Joe Girardi will have to be aggressive in the ALDS. (Photo by Jeff Zelevansky/Getty Images)
Joe Girardi will have to be aggressive in the ALDS. (Photo by Jeff Zelevansky/Getty Images)

Remember the wild-card game: 
The Yankees have to hope Girardi doesn’t have a short memory. If the team has a weakness, it’s probably starting pitching. Though, we should note their starters combined for a 3.98 ERA, fifth best in the league. Still, we know the bullpen is the Yankees’ strength. Girardi needs to follow his blueprint from the American League wild-card game. If a starter struggles early, he needs to be willing to pull the plug.

Everybody keep calm: The Yankees exceeded expectations this season due to their youngsters. You would think nerves could be an issue, though that myth was met with mixed results in the wild-card game. Severino struggled, but Judge hit a home run and Gary Sanchez remained on the field despite taking a hit to a sensitive area. Getting Severino back on track would be huge, but making sure the moment doesn’t get too big for any of the team’s first-timers will be key.

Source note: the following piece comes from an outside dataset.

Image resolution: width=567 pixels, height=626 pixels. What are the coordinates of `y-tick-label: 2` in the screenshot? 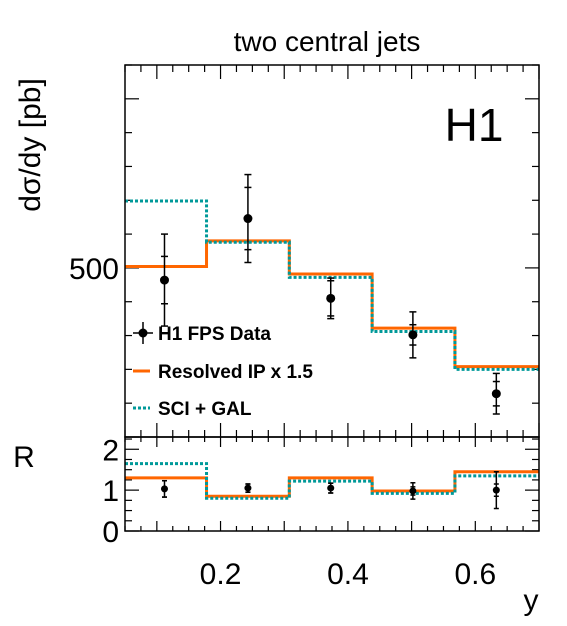 It's located at (110, 450).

Use Aroldis Chapman properly: Girardi was willing to let all of his relievers throw multiple innings in the AL wild-card game … except Chapman. That was probably the right call. The reliever criticized Joe Maddon during the offseason for leaving in Game 6 of the World Series too long. Chapman said he was tired for Game 7, in which he gave up a game-tying home run. Girardi can lean on his other relievers for multiple innings, but he should limit Chapman to just one unless he knows he can get the reliever enough rest.

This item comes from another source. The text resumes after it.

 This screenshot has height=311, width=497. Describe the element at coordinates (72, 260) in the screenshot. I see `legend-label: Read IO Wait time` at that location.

Trevor Bauer gets the call in Game 1 of the ALDS. (AP Photo/Tony Dejak, File)
Trevor Bauer gets the call in Game 1 of the ALDS. (AP Photo/Tony Dejak, File)


  • 4 2/3: Trevor Bauer’s longest postseason outing in 2016. That was before he cut his pinky on his drone. After the injury, Bauer made it four innings before getting pulled. Game 1 could get turned over to the bullpen quickly.

  • 0: Number of times Kluber and Judge have faced off. Arguably the best player on each team have never gone up against each other. Whoever can figure the other out first could have a big advantage.

  • 1.41: Andrew Miller’s ERA in 19 1/3 innings in the 2016 postseason. He only gave up three runs, all of which came in the World Series. Other than that, he was flawless.

  • 0: Tweets from Larry King saying the Yankees are going to win this series. He felt pretty confident during the wild-card game, guaranteeing a Yankees’ victory. Not so much with the ALDS.

  • 20.6: Strikeout-to-walk rate for Cleveland’s pitchers. The team led the league in strikeout rate while posting the lowest walk rate among staffs. You have to earn your base against Cleveland, so the Yankees need to bring their bats if they want to win this series.